Play in VR, press ‘`’ to pull up the console. Your eye’s won’t be able to properly converge on it as it is rendered with the wrong offset and depth.

I’ve tracked this down to FSteamVRHMD not implementing GetOrthoProjection. So instead it falls back on the base class’s version (FStereoRendering, in StereoRendering.h).

The fix should be to add:

virtual void GetOrthoProjection(int32 RTWidth, int32 RTHeight, float OrthoDistance, FMatrix OrthoProjection[2]) const override;

to the SteamVRHMD.h header under FSteamVRHMD. And then implement it in the cpp file.

The Oculus plugin does it correctly, and I tried looking at it to fix it on but I don’t understand orthographic view matrices enough to do it.

Hello muchcharles,

I was able to reproduce this issue on our end.
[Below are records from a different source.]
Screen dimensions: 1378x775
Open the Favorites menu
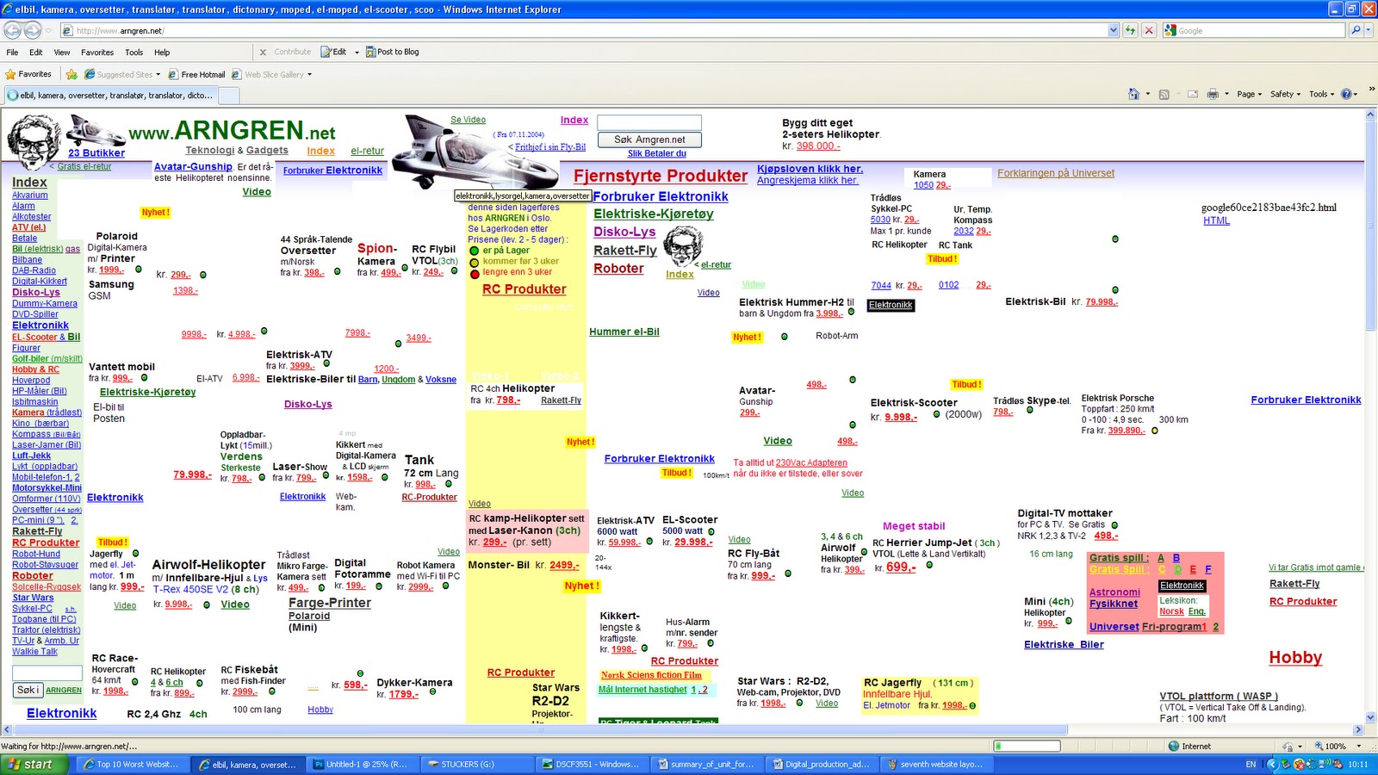click(x=96, y=52)

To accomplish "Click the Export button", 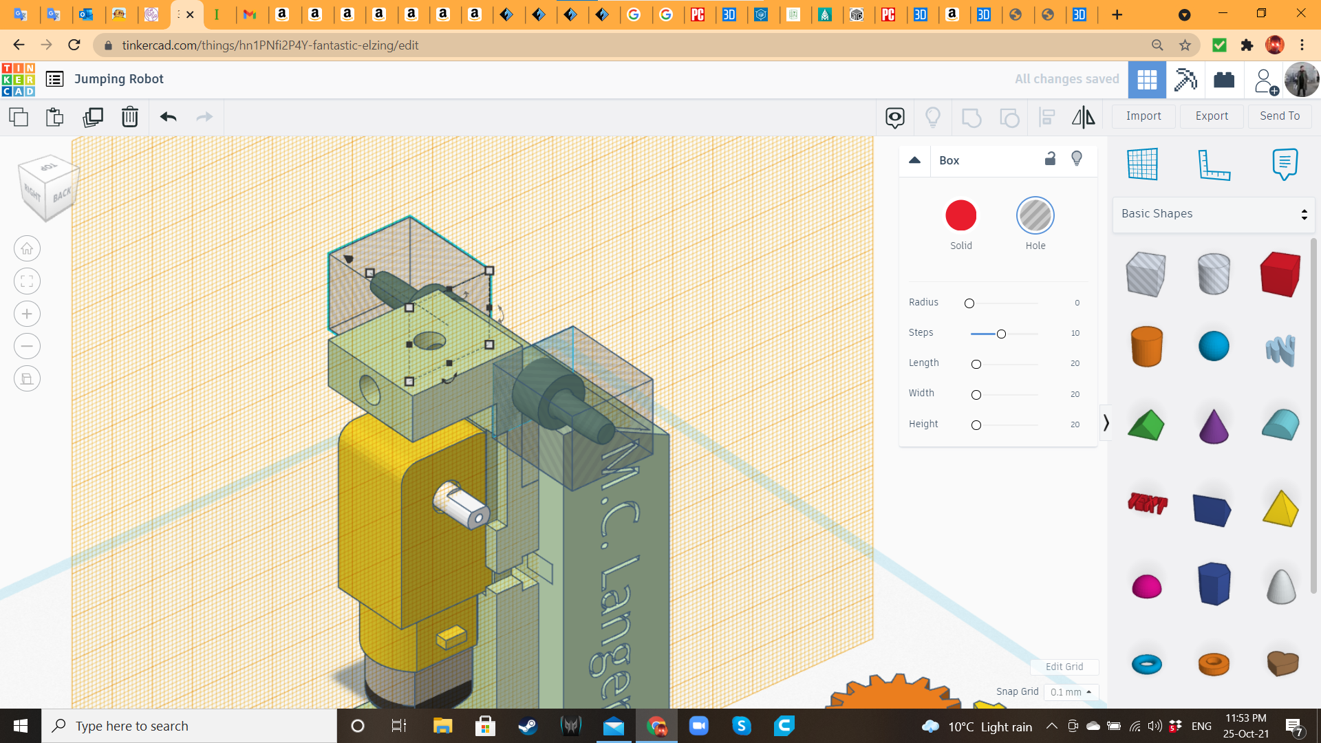I will [x=1211, y=116].
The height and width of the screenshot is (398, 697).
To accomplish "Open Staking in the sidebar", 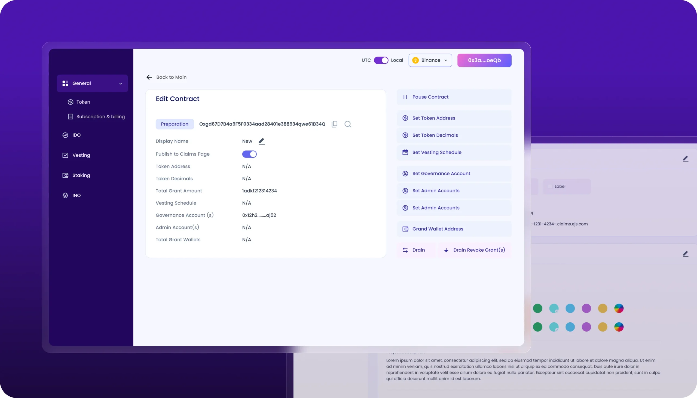I will 81,175.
I have written up a report and I have submitted it to the developers for further consideration. I have also provided a link to the public tracker. Please feel free to visit the provided link for future updates.
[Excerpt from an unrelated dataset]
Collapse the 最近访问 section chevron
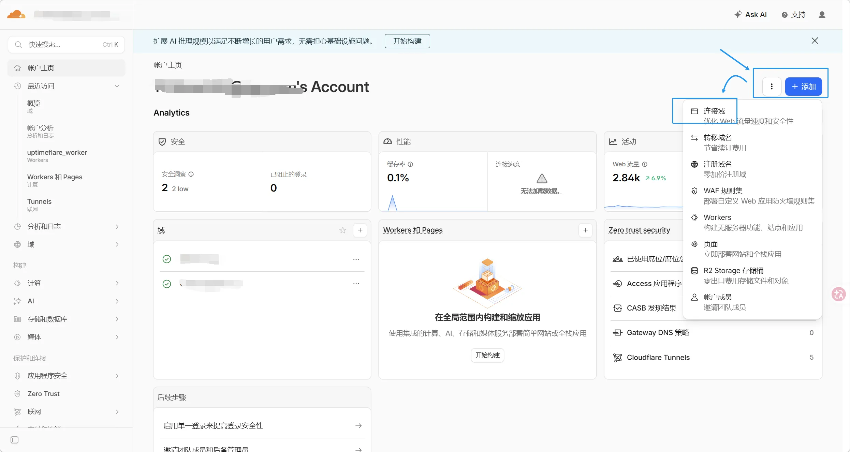Screen dimensions: 850x452 coord(117,86)
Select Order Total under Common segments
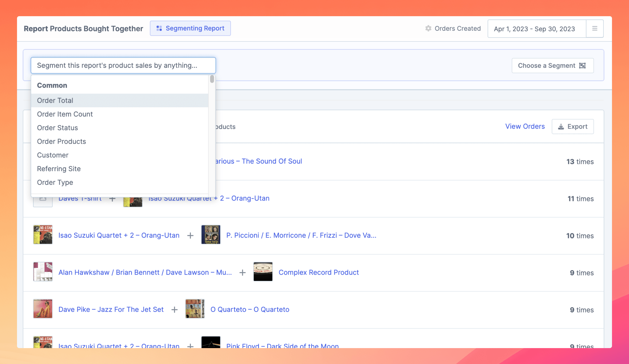This screenshot has width=629, height=364. pos(55,100)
Link: Unreal Engine Issues and Bug Tracker (UE-34597)

Make it a great day

Thanks.

This is a hack fix if anyone is interested. It isn’t properly calculated and if you ran SteamVR from a headset other than it might look off, because it isn’t actually based on the lens center offset from screen center, etc., it is just some values I found that work okish:

add this to SteamVRHMD.h:

 virtual void GetOrthoProjection(int32 RTWidth, int32 RTHeight, float OrthoDistance, FMatrix OrthoProjection[2]) const override;

and add this to SteamVRHMD.cpp:

 void FSteamVRHMD::GetOrthoProjection(int32 RTWidth, int32 RTHeight, float OrthoDistance, FMatrix OrthoProjection[2]) const
 {

     OrthoProjection[0] = OrthoProjection[1] = FMatrix::Identity;
     OrthoProjection[0] = FTranslationMatrix(FVector(RTWidth * -.0125, 0, 0));
     OrthoProjection[0].M[0][0] = .9;

     OrthoProjection[1] = FTranslationMatrix(FVector(OrthoProjection[1].M[0][3] * RTWidth * .25 + RTWidth * (.5 - .10), 0, 0));
     OrthoProjection[1].M[0][0] = .9;
 }

Hey Rudy,

I just saw this was fixed in 4.13, referencing UE-21424. You can probably close the UE-34597 you created for this as a duplicate of UE-21424.